3 El término ‘acción imaginante’, usado con frecuencia a lo largo del texto aparece en la introducción titulada “Imagination et Mobilité” de su libro L’air et les songes: essai sur l’imagination du mouvement (Paris: José Corti, [1943]: 1994). En la traducción al español en versión de Ernestina de Champourcin, publicada por el Fondo de Cultura Económica, leemos: “Queremos siempre que la imaginación sea la facultad de formar imágenes. Y es más bien la facultad de deformar imágenes suministradas por la percepción y, sobre todo, la facultad de librarnos de las imágenes primeras, de cambiar las imágenes. Si no hay cambio de imágenes, unión inesperada de imágenes, no hay imaginación, no hay acción imaginante” (Bachelard 1958, 9). El término crítico usado por Bachelard resulta idóneo para la descripción y valoración de la acción dramática de los personajes de Shepard, sobre todo en la primera etapa de su carrera, por poner énfasis en el hecho de que imaginar es una acción, intencional, dinámica y, por lo tanto, productiva –algo que las primeras obras del dramaturgo ponían claramente de manifiesto al convertirla en el centro y el motor de la acción dramática. Si el filósofo francés fue uno de los autores que en el siglo XX con mayor agudeza y radicalidad accedió al universo de lo imaginario para pensarlo desde el ámbito filosófico (cf. Puelles 16-17), su elección lingüística revela también, por otra parte, la “opción hermenéutica que acerca de lo imaginario elabora [Bachelard]. Una opción más ocupada en la caracterización de la función imaginante (en su versión poiética) que en la definición de una facultad” (Puelles 16; cursivas del autor).

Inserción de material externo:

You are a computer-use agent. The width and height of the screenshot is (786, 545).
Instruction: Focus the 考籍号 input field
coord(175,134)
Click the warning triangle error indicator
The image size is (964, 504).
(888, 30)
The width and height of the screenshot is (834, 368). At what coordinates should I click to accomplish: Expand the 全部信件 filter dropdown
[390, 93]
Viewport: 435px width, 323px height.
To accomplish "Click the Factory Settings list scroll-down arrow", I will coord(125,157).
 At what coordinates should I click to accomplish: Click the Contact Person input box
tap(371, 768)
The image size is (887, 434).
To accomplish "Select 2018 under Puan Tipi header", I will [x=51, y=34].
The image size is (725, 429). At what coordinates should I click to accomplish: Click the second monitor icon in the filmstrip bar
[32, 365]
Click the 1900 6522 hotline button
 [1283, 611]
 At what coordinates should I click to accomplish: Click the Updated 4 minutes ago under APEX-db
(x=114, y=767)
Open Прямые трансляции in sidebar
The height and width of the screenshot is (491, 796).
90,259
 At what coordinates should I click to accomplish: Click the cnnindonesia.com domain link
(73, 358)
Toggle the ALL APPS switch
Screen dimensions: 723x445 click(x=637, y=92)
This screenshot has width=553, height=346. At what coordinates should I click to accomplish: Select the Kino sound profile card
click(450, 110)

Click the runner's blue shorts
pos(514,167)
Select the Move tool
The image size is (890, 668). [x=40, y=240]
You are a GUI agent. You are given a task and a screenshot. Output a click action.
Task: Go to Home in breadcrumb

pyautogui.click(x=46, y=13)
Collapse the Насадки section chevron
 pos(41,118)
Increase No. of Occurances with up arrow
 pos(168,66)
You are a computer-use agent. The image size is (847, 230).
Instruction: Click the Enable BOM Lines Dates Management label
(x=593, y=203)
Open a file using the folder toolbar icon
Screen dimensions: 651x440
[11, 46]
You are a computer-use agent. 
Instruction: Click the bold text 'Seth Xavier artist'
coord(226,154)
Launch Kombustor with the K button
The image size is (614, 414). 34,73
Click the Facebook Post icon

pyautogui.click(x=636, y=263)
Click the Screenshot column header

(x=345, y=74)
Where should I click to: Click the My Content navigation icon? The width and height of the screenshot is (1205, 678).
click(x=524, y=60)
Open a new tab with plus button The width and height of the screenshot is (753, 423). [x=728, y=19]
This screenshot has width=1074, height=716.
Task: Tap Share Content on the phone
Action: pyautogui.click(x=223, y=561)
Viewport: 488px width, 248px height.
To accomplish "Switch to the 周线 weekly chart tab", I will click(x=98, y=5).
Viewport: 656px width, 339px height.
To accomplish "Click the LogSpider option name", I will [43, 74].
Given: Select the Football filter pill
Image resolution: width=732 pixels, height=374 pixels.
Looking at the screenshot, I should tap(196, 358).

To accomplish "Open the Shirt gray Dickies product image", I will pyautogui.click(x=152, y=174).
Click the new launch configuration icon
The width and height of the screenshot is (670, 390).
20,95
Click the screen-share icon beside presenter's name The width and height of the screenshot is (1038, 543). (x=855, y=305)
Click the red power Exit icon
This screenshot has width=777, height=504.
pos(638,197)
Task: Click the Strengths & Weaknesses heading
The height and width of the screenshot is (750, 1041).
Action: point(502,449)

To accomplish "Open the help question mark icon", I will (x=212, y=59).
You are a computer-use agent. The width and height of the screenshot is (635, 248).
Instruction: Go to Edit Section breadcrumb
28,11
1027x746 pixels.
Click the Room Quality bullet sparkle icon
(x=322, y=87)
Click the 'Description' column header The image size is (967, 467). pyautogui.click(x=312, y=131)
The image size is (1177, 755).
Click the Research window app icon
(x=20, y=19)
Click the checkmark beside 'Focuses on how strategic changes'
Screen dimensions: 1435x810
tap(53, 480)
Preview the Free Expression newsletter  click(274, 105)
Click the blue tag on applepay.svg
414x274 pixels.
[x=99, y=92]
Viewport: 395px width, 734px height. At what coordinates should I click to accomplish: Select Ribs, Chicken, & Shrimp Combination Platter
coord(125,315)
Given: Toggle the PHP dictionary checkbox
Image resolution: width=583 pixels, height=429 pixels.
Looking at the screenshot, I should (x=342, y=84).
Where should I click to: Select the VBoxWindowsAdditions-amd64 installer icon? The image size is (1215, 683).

4 El término inglés ‘imagistic’ es muy recurrente en el vocabulario crítico shepardiano para describir la particular fecundidad del autor para evocar imágenes muy vívidas a través del lenguaje verbal. El término es empleado por muchos críticos –Stephen Bottoms (1998, 5, 36, 41), William Kleb (1977, 67), Carla McDonough (2002, 39) o por su biógrafo Don Shewey (1997, 12), entre otros. También Shepard usó este adjetivo en la entrevista que le hizo Michiko Kakutani en 1984, para recalcar cómo las narraciones de sus personajes dramáticos se distinguen de los monólogos y de los soliloquios tradicionales: “The stories my characters tell are stories that are always unfinished, always imagistic having to do with recalling experiences through a certain kind of vision. They’ re always fractured and fragmented and broken. I’d love to be able to tell a classic story, but it doesn’t seem to be part of my nature”(Shepard en Kakutani). Indudablemente, todos los autores mencionados usan el término ‘imagistic’ en su acepción más común en la actualidad de aquello que evoca imágenes, entendido en un sentido amplio, y no como un adjetivo que remita específicamente a la corriente poética anglonorteamericana del Imagismo.

5 El caso más conocido lo encontramos en Fool for Love (1983), cuando el Viejo intercepta a Eddie para preguntarle si no es acaso un fantaseador, exclamando: “I thought you were supposed to be a fantasist, right? Isn’t it basically the deal with you? You dream things up. Isn’t that true?” (Shepard 1984, 27). También los personajes de Lee en True West (1980) y Hobart Struther en Kicking a Dead Horse (2007) utilizan exactamente esa misma expresión.

6 Hemos optado por usar dos guiones para referirnos al movimiento Off-Off-Broadway a lo largo del texto, como lo hacen Crespy (2003) y Bottoms (2006), aunque no hay unidad a la hora escribir el término. En las citas de otros especialistas que escriben el término de otro modo, como Smith –quien ha usado tanto ‘Off-Off Broadway’ (1966a) como ‘Off Off-Broadway’ (1966b)– se ha respetado la elección del autor.